··· SUPPLIED INFORMATION ···

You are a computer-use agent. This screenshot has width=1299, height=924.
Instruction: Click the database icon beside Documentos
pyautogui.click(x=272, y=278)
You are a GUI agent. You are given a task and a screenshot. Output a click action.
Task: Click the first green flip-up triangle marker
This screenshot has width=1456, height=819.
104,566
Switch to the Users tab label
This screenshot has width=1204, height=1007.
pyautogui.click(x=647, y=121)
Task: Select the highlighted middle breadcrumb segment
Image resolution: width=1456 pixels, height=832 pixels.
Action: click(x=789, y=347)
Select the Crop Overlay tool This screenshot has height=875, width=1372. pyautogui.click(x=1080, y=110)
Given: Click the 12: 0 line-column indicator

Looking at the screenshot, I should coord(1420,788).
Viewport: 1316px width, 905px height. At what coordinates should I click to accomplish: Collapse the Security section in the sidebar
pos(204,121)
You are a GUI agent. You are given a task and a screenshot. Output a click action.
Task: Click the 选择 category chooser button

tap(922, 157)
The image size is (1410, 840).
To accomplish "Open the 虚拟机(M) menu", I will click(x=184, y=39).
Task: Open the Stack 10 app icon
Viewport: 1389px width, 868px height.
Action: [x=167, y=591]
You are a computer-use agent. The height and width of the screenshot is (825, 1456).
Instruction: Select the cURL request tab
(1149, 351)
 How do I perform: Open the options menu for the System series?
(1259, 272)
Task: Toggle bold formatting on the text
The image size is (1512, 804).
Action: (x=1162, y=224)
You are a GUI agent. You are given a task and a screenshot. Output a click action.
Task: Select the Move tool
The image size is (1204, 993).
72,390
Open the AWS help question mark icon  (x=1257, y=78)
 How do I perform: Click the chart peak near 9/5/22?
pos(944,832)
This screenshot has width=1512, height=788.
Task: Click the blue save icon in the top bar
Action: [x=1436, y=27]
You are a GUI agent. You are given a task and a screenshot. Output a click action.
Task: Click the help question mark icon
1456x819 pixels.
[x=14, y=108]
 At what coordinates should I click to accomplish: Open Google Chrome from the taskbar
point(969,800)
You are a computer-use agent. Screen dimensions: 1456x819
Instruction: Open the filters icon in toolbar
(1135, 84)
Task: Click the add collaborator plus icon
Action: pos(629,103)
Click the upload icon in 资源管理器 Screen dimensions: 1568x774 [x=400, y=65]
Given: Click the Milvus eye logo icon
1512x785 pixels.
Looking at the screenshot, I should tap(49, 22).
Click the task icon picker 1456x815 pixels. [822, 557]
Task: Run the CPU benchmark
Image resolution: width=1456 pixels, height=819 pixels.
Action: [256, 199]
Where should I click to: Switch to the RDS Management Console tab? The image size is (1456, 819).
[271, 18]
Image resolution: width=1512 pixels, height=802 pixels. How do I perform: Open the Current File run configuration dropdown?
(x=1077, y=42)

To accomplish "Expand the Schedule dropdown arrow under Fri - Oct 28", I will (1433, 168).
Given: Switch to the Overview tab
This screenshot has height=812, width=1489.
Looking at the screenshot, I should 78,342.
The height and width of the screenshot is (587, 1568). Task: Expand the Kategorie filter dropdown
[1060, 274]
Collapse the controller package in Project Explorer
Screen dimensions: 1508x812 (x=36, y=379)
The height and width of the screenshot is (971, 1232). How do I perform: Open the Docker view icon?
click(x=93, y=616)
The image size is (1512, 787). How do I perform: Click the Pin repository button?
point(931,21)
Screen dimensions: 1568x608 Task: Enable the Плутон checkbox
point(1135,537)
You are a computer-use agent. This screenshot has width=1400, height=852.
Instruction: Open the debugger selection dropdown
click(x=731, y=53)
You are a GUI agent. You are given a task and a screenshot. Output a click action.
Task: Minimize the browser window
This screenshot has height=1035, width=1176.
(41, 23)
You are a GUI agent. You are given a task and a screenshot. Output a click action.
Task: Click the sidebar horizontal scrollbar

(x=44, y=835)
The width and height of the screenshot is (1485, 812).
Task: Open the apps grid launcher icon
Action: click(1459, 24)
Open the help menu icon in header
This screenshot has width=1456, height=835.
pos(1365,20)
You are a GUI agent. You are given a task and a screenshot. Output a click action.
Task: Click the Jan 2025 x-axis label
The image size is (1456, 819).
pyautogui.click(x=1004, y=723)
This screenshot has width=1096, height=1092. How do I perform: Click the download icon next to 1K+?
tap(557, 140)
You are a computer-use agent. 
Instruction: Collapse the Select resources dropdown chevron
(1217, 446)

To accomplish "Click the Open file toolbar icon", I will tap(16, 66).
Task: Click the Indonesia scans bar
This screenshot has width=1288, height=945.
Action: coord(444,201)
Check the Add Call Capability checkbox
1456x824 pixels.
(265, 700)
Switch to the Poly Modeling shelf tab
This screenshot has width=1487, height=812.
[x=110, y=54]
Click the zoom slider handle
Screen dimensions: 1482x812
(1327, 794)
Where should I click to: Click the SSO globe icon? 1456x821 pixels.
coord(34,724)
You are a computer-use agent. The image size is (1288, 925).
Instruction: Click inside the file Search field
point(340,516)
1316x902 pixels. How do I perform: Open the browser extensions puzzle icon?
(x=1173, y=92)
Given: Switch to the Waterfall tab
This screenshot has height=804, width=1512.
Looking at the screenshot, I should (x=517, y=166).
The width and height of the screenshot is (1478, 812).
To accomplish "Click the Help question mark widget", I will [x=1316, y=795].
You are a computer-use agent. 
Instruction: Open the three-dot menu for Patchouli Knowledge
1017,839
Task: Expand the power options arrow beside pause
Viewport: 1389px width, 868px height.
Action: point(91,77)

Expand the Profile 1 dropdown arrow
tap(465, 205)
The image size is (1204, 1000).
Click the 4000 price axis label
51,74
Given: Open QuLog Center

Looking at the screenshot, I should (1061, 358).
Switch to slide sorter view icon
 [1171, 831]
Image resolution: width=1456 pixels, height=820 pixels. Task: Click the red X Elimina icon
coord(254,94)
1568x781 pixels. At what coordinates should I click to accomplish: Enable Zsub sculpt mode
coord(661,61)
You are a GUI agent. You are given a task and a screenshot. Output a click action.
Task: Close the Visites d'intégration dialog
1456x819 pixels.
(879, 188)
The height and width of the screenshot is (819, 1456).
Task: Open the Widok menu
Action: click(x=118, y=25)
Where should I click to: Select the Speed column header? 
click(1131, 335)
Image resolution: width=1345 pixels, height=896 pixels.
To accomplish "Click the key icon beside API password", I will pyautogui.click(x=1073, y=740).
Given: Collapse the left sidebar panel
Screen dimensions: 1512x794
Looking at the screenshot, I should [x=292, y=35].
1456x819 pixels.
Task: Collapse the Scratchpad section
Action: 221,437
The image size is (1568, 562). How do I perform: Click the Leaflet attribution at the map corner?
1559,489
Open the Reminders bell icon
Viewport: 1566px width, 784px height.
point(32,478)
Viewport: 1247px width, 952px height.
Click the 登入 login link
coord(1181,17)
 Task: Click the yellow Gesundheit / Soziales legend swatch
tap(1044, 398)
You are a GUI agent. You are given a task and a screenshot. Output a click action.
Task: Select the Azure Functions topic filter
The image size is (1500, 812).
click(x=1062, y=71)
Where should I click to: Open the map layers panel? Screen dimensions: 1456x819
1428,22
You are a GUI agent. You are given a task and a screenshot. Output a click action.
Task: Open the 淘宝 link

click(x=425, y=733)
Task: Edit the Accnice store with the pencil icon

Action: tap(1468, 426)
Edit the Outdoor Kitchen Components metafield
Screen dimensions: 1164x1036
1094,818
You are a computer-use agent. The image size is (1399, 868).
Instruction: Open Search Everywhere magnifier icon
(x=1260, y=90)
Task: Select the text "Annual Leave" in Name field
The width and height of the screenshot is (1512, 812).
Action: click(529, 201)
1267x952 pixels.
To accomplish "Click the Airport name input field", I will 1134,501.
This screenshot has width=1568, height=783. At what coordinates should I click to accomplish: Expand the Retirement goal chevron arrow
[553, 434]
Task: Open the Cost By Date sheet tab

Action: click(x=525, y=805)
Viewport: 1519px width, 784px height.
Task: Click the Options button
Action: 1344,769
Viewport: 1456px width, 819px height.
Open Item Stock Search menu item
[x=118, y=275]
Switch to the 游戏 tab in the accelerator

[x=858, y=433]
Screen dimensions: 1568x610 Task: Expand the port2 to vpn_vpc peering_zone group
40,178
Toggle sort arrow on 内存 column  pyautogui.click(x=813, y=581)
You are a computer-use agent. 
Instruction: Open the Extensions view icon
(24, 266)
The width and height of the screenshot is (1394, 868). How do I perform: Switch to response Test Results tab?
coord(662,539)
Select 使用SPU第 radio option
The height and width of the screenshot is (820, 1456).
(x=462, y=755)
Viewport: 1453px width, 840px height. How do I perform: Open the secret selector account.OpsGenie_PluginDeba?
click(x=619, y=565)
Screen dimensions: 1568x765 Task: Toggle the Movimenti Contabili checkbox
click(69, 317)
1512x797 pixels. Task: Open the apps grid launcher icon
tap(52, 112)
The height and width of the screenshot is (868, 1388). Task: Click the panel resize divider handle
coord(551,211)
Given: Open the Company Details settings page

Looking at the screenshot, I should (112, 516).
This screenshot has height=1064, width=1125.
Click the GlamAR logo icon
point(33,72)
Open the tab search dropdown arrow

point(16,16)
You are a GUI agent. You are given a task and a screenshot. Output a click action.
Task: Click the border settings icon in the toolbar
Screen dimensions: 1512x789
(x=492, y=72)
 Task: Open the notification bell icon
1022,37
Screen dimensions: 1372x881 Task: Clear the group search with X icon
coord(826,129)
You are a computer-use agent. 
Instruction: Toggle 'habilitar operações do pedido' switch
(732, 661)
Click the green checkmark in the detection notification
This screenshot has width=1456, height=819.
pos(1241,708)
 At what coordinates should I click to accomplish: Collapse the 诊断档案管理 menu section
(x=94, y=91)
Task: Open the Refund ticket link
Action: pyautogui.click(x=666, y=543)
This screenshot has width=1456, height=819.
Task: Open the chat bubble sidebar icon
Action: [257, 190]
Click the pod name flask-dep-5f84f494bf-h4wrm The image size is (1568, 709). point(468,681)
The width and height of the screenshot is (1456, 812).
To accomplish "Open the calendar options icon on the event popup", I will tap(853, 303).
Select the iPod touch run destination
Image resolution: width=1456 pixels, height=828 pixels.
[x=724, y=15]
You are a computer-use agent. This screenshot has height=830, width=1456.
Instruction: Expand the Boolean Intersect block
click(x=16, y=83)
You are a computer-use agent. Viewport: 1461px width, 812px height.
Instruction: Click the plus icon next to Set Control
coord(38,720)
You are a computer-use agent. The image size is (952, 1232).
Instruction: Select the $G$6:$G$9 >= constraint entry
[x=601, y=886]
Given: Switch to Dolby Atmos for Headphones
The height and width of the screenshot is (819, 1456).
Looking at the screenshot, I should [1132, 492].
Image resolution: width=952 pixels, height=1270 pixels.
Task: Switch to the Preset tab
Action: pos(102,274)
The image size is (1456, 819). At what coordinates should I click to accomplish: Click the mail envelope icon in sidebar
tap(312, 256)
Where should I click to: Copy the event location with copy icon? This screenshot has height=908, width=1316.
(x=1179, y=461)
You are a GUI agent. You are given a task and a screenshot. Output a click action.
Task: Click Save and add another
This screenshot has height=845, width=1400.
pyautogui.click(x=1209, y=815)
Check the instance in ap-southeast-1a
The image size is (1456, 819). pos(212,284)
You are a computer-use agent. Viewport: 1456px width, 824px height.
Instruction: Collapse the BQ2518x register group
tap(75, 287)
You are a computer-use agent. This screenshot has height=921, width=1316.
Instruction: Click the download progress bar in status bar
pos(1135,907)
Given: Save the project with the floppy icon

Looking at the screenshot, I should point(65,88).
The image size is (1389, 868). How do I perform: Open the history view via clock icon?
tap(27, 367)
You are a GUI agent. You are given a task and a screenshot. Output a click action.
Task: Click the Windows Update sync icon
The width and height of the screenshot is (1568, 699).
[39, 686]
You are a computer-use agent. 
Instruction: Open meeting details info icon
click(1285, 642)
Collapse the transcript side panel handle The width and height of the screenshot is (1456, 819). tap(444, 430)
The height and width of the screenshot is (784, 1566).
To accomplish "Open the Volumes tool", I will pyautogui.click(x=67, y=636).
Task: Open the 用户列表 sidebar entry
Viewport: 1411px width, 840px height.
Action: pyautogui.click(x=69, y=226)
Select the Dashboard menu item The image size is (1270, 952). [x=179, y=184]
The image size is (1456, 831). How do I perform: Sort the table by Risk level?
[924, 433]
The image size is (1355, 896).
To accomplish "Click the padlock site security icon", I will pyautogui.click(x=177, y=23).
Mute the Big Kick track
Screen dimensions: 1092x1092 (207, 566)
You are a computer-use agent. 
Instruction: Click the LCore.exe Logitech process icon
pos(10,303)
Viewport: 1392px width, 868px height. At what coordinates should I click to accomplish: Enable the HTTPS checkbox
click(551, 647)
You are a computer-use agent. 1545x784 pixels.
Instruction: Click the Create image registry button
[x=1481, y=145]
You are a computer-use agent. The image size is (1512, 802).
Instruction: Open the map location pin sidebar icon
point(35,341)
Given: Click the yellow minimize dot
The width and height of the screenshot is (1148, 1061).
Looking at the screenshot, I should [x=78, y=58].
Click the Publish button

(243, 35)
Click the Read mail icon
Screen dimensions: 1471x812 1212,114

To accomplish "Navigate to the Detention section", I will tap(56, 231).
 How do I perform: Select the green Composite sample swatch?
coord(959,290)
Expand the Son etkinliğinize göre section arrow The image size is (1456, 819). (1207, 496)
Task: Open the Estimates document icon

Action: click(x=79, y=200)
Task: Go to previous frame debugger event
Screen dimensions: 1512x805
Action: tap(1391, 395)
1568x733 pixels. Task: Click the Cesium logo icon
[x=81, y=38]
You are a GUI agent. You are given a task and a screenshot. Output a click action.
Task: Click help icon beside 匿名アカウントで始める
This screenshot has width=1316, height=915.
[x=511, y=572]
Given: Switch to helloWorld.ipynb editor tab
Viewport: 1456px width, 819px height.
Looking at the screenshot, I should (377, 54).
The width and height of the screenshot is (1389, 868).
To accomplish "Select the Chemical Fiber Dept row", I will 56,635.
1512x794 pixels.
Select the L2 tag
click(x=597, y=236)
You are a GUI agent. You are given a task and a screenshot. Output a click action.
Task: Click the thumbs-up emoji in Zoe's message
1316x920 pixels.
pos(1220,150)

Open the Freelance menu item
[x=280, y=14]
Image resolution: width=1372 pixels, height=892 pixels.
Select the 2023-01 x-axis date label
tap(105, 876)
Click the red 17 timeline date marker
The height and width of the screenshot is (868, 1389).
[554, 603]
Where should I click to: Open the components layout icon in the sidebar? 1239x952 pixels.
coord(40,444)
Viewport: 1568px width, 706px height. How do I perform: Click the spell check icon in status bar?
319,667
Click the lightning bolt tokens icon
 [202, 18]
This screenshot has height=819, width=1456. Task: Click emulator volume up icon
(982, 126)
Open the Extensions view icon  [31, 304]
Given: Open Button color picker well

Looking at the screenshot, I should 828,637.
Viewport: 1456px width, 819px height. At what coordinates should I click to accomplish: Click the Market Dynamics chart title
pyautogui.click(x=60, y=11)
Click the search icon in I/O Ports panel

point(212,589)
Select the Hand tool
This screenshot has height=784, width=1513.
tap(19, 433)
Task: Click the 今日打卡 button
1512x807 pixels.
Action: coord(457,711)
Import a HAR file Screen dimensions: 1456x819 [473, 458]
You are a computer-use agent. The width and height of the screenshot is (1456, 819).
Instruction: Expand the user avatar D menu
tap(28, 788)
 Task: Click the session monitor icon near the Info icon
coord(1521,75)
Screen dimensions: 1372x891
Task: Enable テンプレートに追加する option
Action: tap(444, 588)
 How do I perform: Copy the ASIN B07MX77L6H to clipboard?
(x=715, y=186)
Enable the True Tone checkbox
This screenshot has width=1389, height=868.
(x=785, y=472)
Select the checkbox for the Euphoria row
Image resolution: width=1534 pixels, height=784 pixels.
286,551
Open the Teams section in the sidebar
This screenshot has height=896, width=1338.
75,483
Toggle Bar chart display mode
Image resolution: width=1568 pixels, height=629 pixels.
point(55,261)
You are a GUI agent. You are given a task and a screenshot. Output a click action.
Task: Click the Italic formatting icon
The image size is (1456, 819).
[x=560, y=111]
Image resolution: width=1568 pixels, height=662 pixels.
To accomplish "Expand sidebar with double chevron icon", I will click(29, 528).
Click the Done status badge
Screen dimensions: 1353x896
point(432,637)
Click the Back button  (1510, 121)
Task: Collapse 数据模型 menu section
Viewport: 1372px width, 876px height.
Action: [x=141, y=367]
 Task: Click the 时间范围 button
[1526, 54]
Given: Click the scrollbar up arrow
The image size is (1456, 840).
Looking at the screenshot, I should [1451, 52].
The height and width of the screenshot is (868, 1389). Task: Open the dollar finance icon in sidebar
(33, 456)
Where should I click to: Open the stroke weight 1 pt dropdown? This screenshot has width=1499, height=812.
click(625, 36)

···

Each line of the entries above that contains "text" is to be copied.

-- WRITTEN RESPONSE --
Task: Toggle bold formatting on the text
Task: Select the text "Annual Leave" in Name field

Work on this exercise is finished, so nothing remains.